- [EXTRAIT DU TEXTE]
◇ ◇ ◇ ◇ ◇ ◇ ◇

BABEL MA BELLE


Jusqu'à l'âge de six ans j'ai parlé français chez mes parents, et russe chez mes grands-parents dans la maison voisine. J'ai donc su très tôt que les choses avaient plusieurs noms et ce luxe m'émerveille encore. Devenu grand, j'ai épousé la langue anglaise ; plus tard, sa rivale grecque m'a pris dans ses bras et ne veut plus me lâcher.

Pendant la phase aiguë de cette passion hellénique, hanté par le désir de parler la langue bien-aimée, je guettais les Grecs de passage dans les rues de Paris ou d'ailleurs et je les abordais. Des amitiés ont commencé ainsi. À Manhattan, un jour, j'ai taillé une bavette avec deux ouvriers grecs immigrés qui n'en revenaient pas : un Français qui parlait leur langue !

La surprise de tous ces Grecs, je la savourais comme un alcool. On m'admirait. On m'accueillait dans la confrérie, comme un naufragé débarquant sur une île, comme un enfant dans le cercle des adultes. Je commençais à le comprendre : chaque fois qu'on se met à bien parler une autre langue, c'est une nouvelle personne qui naît en nous — une personne autre sans doute, ou peut-être, parfois, plus nous-même que le nous-même ancien.

Alors quand je lis dans la Bible que Dieu nous imposa la diversité des langues pour nous punir, je me dis que là encore Il n'a rien compris. Cette foule de langues ? Une bénédiction ! Babel ? Un paradis ! Et d'abord, que deviendrais-je avec une langue unique, moi pour qui les langues sont mon pain quotidien et ma joie de toujours ?

La langue unique, un rêve de dictateur.

Les amateurs de diversité sont servis, grâce au ciel : les langues voyagent de plus en plus. Dans notre petite ville cossue, les ouvriers qui nettoient nos rues et bricolent nos maisons, étrangers le plus souvent, s'interpellent dans leur langue ; nos femmes de ménage s'affairent en pépiant le philippin sur leur portable ; le bus venu de Versailles, arrivant au Pont de Sèvres, annonce le terminus en quatre langues, dont le japonais. L'ukrainien se répand depuis plus d'un an. Diverses ambassades logent leurs employés dans notre thébaïde, si bien qu'il n'est plus rare d'entendre, dans les rues du coteau si franciliennes d'aspect, divers idiomes plus ou moins lointains. L'anglais l'emporte, on s'en doute : la présence de classes internationales au lycée de la ville (payantes, et pas qu'un peu) attire chez nous de riches anglophones, et nous voilà pris en sandwich, nous autres francophones de souche, entre les soutiers qui nous servent et les réfugiés d'une part, et d'autre part cette caste de seigneurs. Que le prix des maisons augmente encore et nous aurons les émirs en plus.

◇ ◇ ◇ ◇ ◇ ◇ ◇

- [DONNÉES ENREGISTRÉES]
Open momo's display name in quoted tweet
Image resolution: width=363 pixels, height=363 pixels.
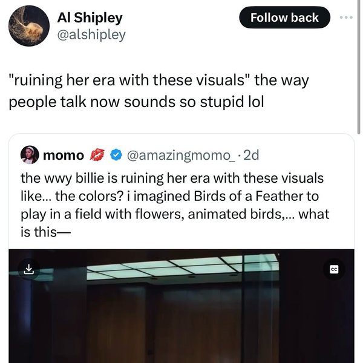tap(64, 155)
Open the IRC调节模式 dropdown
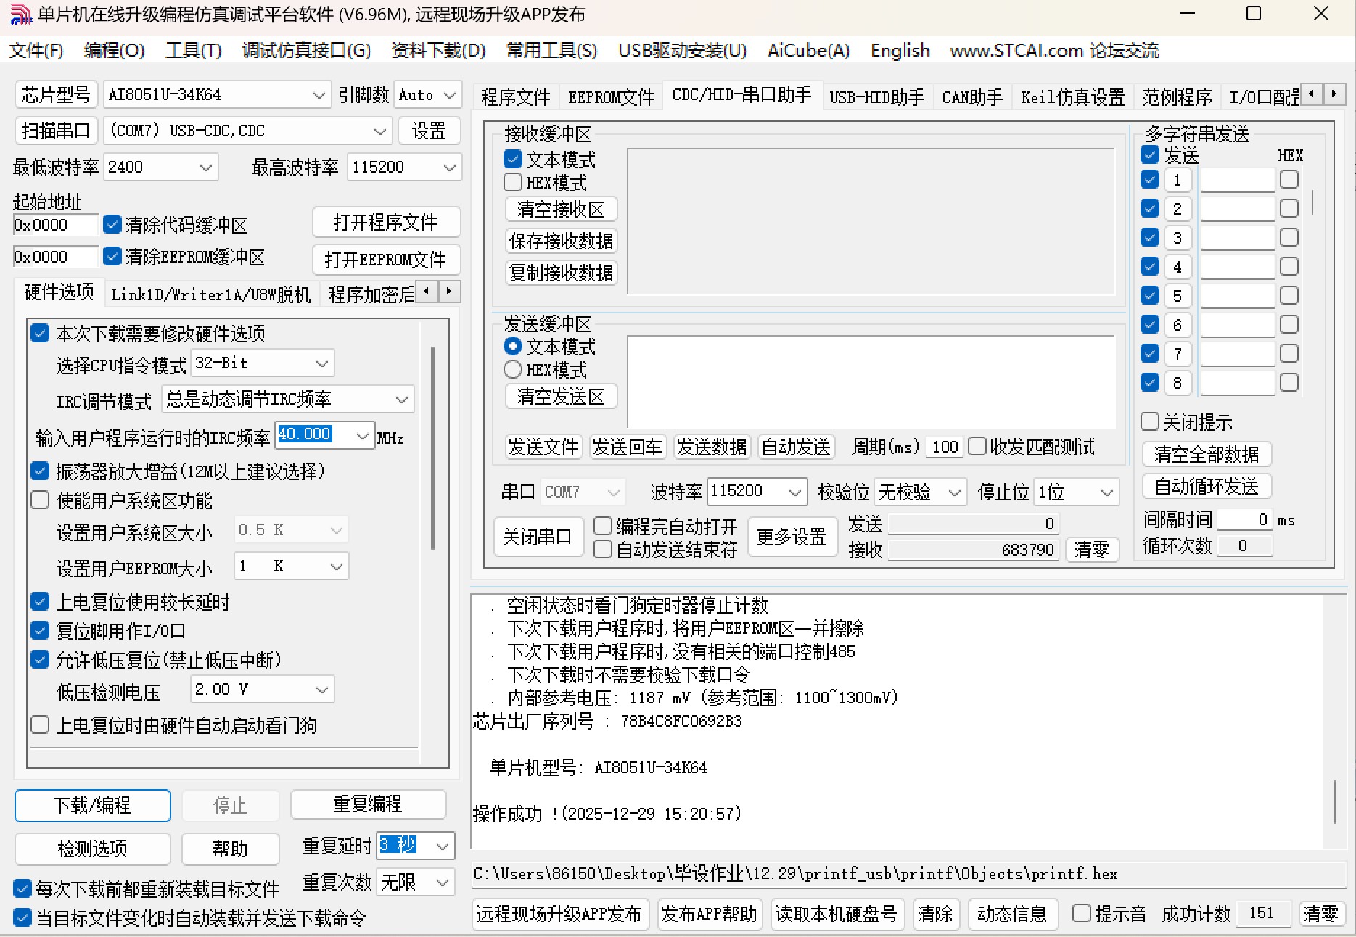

◇ ◇ ◇ ◇ ◇ ◇ ◇

- [ÉNONCÉ] Prolongez l'essai sur le bonheur de parler plusieurs langues au-delà de sa dernière phrase, celle qui envisage l'arrivée des émirs.

- [RÉPONSE ATTENDUE]
J'entends dire que cette prolifération linguistique fait grincer certaines dents françaises. Ça leur fait mal, à ces patriotes, ils se sentent envahis, bousculés, bientôt remplacés. J'ai pitié d'eux. Mes origines cosmopolites me protègent contre ce racornissement de la cervelle et du cœur. Je préfère mille fois vivre entouré d'étrangers gentils que de Gaulois haineux, dont l'espèce prospère ces derniers temps.

Parfois tout de même, je l'avoue — lorsque dans un lieu public, par exemple, des étrangers parlent trop fort dans leur langue — il peut m'arriver de me sentir agressé. Comme si l'étranger était tolérable à condition de se faire tout petit. Il y a en moi, comme en chacun de nous, je le crains, à côté d'un citoyen ouvert et généreux, un beauf qui sommeille et qu'il faut rabrouer sans cesse. Cabu, l'admirable Cabu, le disait fort justement : Mon personnage du Beauf ? C'est moi quand je ne me surveille pas.

Je me surveille et me reprends vite. Lorsque j'entends des langues inconnues, dans la rue ou au restaurant, j'ai envie de demander à ces étrangers en quelle langue ils parlent, et j'ose parfois. Il suffit de le faire avec politesse pour que la question soit bien accueillie, au point d'amener une conversation. Comme quoi la barrière des langues est loin d'être toujours un mur.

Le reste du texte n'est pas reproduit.